Once the problem is recognized as overproduction or increased tubular secretion or decreased net tubular reabsorption, specific testing for the primary cause can be undertaken.
Other tests
Any stones collected should be sent for crystallographic analysis.
Imaging Studies
For children, renal ultrasonography and abdominal flat plate radiography are as effective as intravenous pyelography (IVP) for identifying stones and do not expose the child to the risk of contrast agents. In addition, the radiation exposure is less. Renal ultrasonography is nonpainful, noninvasive, and creates no radiation exposure. [7] Ultrasonography can reveal hydronephrosis and, frequently, acoustic shadowing produced by a renal stone.
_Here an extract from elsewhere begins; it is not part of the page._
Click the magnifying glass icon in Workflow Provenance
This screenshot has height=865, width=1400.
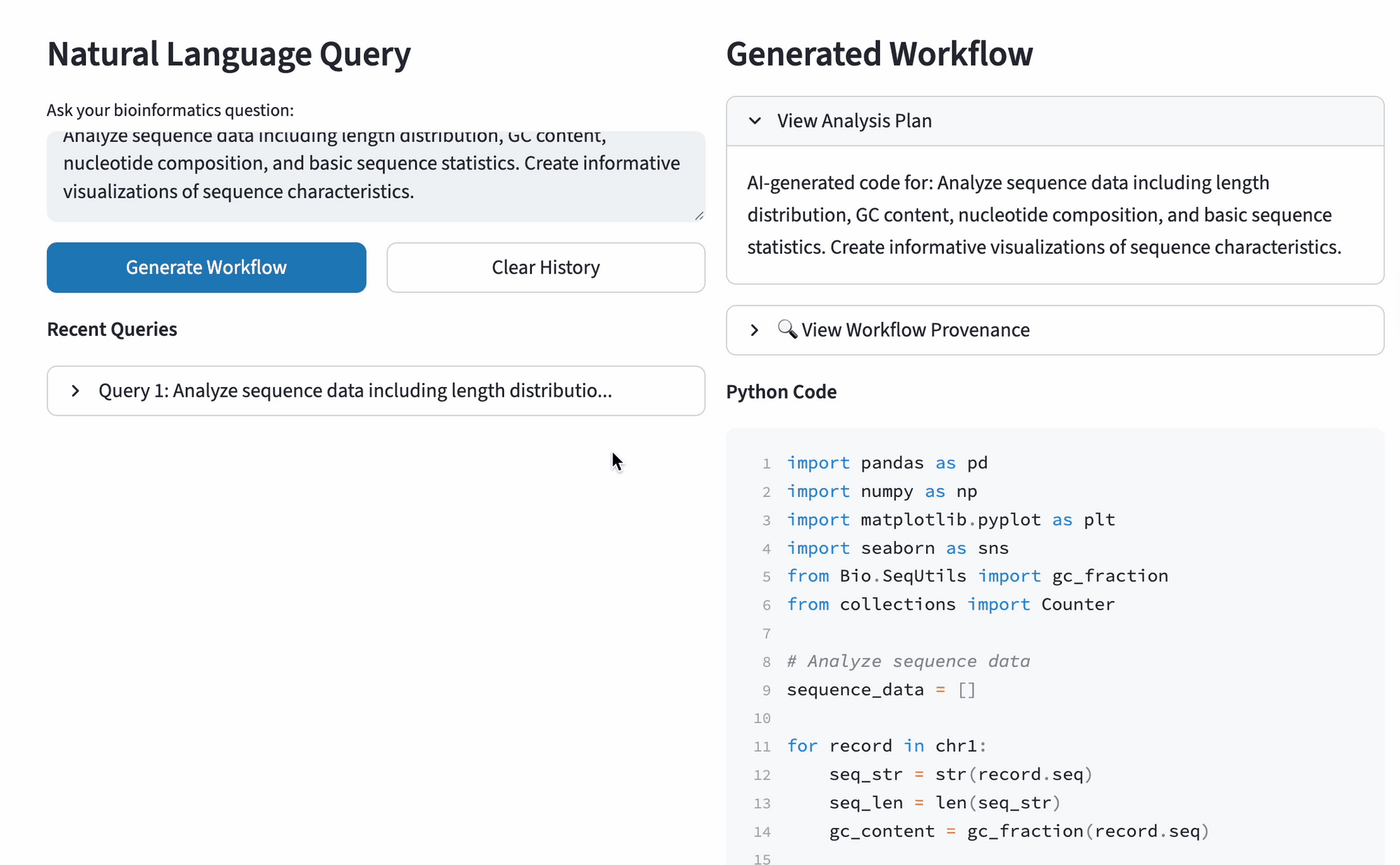coord(787,329)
Although the stone position can be identified, its composition cannot be determined using ultrasonography.
Noncontrast CT scanning (spiral CT scanning) is the most sensitive and specific study to search for uric acid stones. [7, 11] . A combination of stone size, attenuation intensity, and attenuation pattern from conventional computerized tomography can distinguish uric acid stones from calcium oxalate stones with high sensitivity and specificity. [12] A meta-analysis by McGrath et al found that the use of dual-energy CT to detect uric acid–dominant stones had a sensitivity of 88% and a specificity of 98%; for uric acid–containing stones, dual-energy CT had a mean sensitivity of 82% and a specificity of 97%. [13]
Retrograde pyelography may be necessary to delineate upper tract anatomy and localize small or radiolucent calculi.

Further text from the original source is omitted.